But for many if not most people, the fiction is more comprehensible if it doesn't adhere to universal gravitation or to relativity - the former to an extent, and the latter to a great extent, being counter-intuitive relative to common sense. And adhering to common sense is what underpins comprehensibility.I think that we at the table care about the game world conforming to reality mainly so as to make it comprehensible to the people at the table.
This is why dragons and giant terrestrial arthropods are fine: because there it doesn't contradict common sense to have giant flying lizards - the impossibility of their flight has to be inferred from a non-common sensical, technical understanding of how wings generate lift, and how much lift they can generate; and nor are the features of arthropod respiration that make giant terrestrial arthropods impossible evident to common sense.
I assume the observable world in any fiction is the same as ours unless it's stated otherwise.
When you say "perceptions" and "observable world" I don't know if you mean that literally - in which case neither universal gravitation nor relativity nor arthropod respiration nor the nature of winged flight are perceptible phenomena; or whether you mean reality as the scientifically educated believe it to be.I guess I'm just not seeing what the argument is about. Fictional universes make fictional alterations to the accepted reality. I just want a basic understanding of how the world works and what alterations have been made to our perceptions of reality so I don't have to constantly second guess what reality is in the fiction.

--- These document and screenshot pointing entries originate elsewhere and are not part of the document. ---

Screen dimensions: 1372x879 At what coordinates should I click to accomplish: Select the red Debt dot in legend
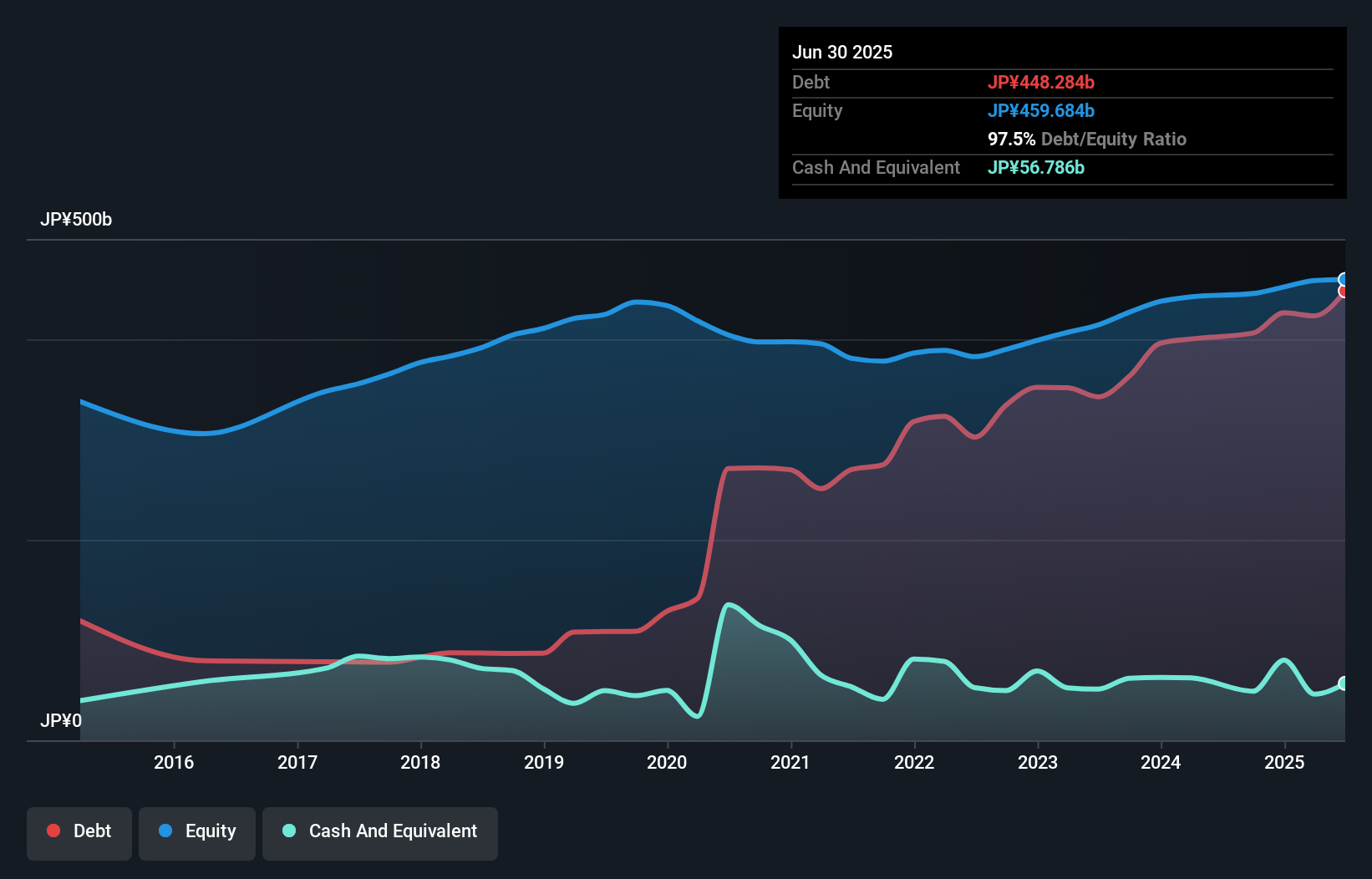[52, 831]
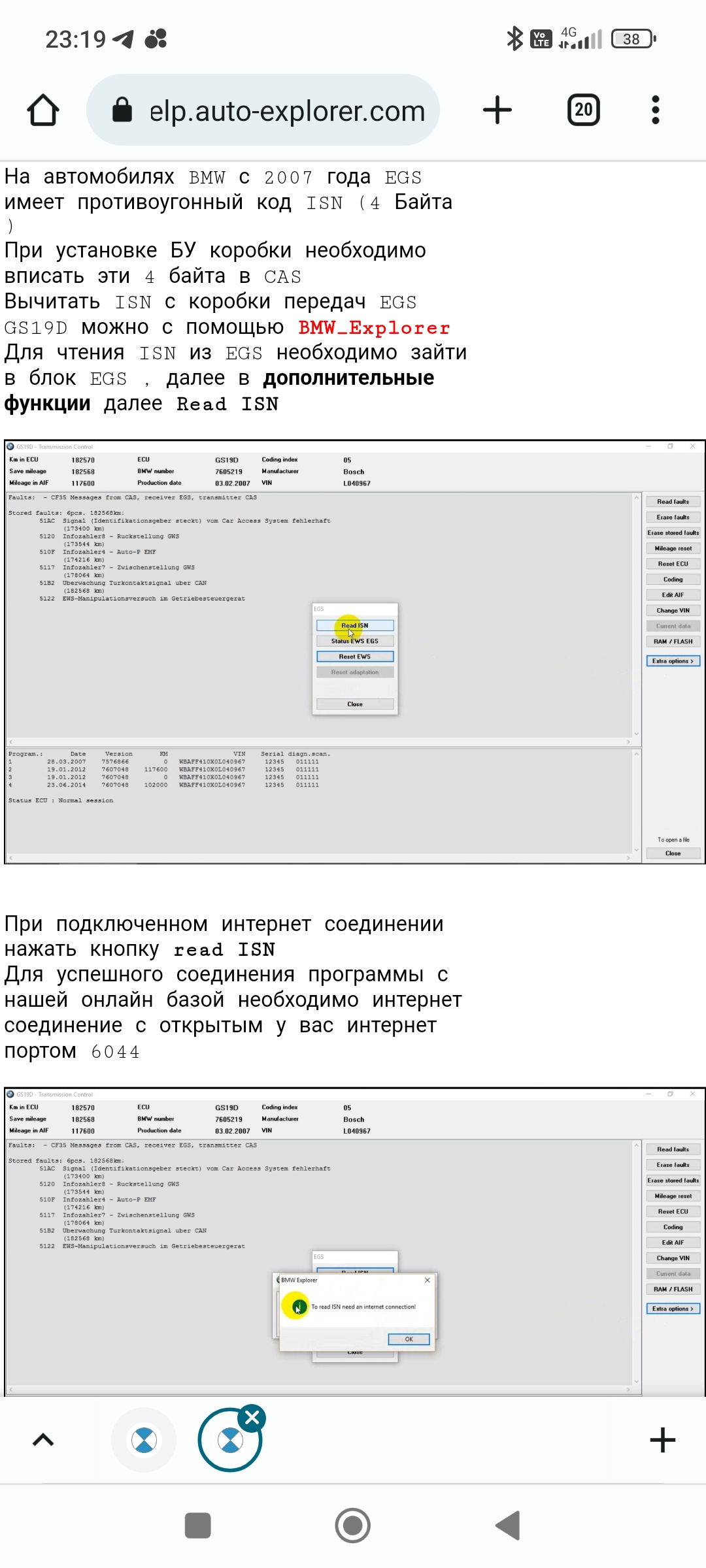This screenshot has width=706, height=1568.
Task: Click the Read ISN button in screenshot
Action: point(355,625)
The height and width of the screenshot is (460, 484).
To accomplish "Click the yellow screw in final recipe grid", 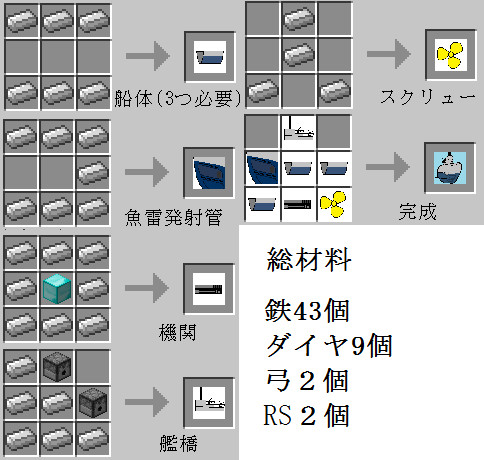I will point(334,204).
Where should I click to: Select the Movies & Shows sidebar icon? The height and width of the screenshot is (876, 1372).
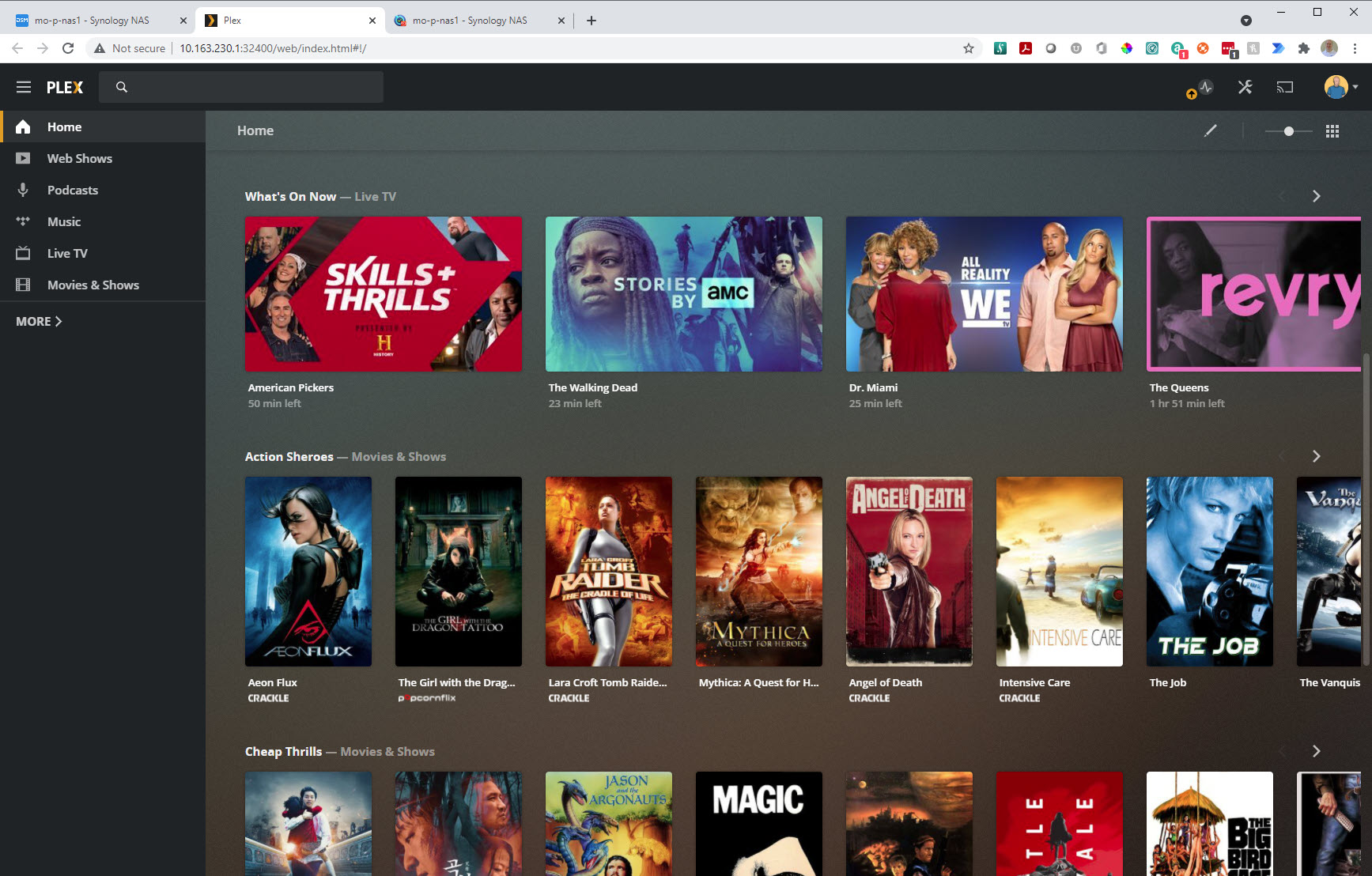23,285
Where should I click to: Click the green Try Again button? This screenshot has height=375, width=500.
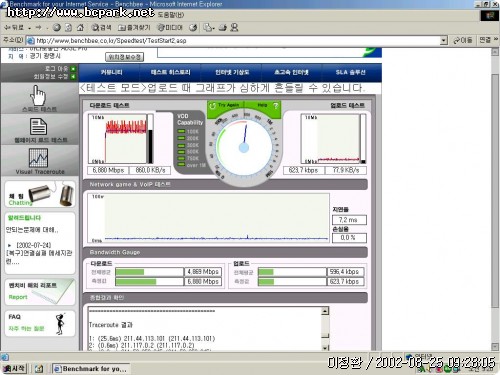225,106
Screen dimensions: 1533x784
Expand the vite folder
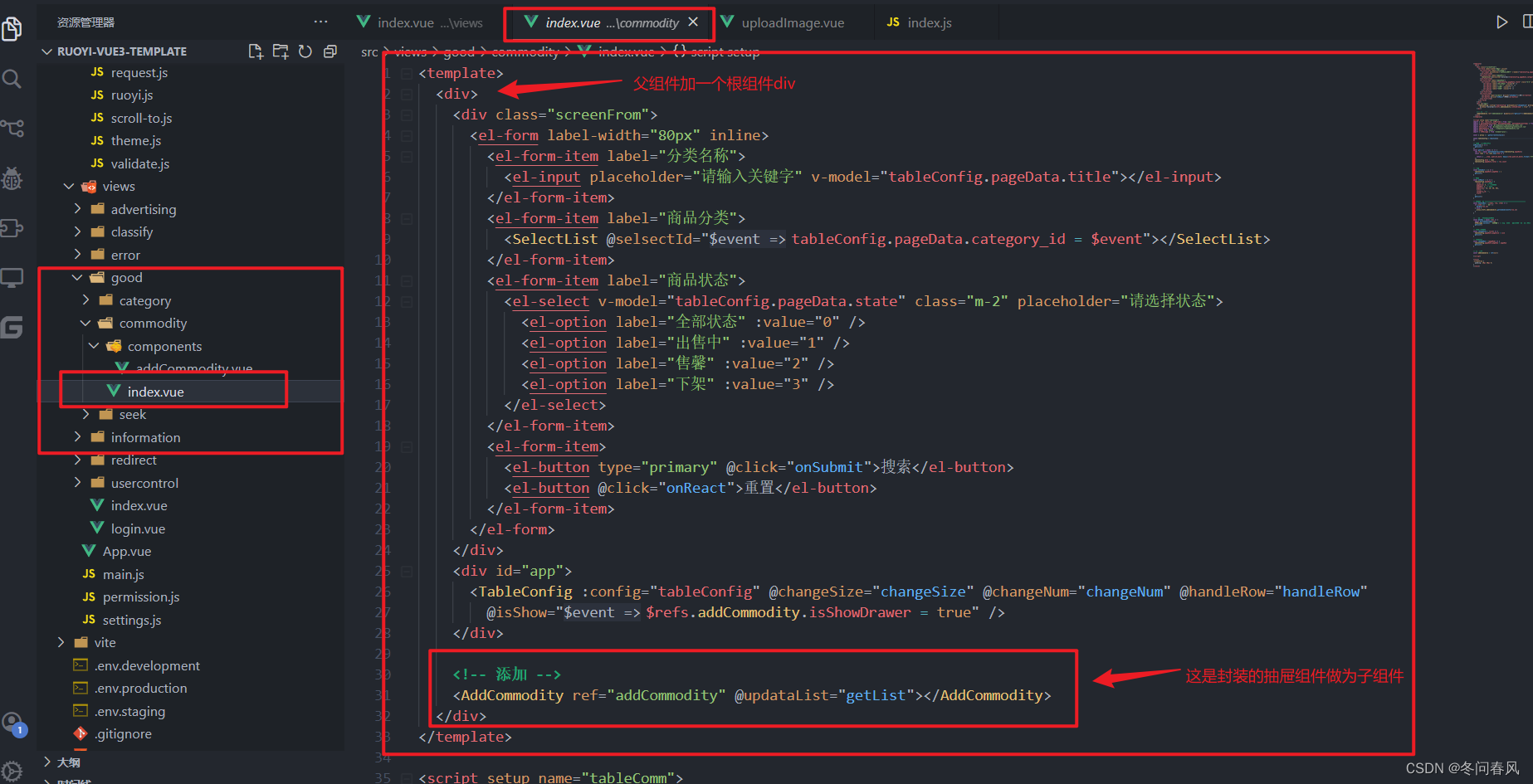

And that is what I am talking about. It seems to me obvious that scientific truth, in so far as that is not just a reiteration of common sense but a body of knowledge that includes the various principles and explanations I have identified (universal gravitation, relativity, the biological details of respiratory systems, the biomechanical and fluid mechanical nature of winged flight, etc) is not an assumed part of D&D worlds, which - like the fantasy worlds of fiction (JRRT's, REH's, Le Guin's, etc) - deliberately eschew science in favour of making up fantastic stuff.
I mean, just as one more example: in the Earthsea books Ged can sail to the edge of the world. His world clearly does not have the physical properties of our own. But unsupported objects nevertheless fall to earth. The world conforms to common sense; but it would be silly to describe it as a world in which physics - the body of knowledge that we have of our real world - is true.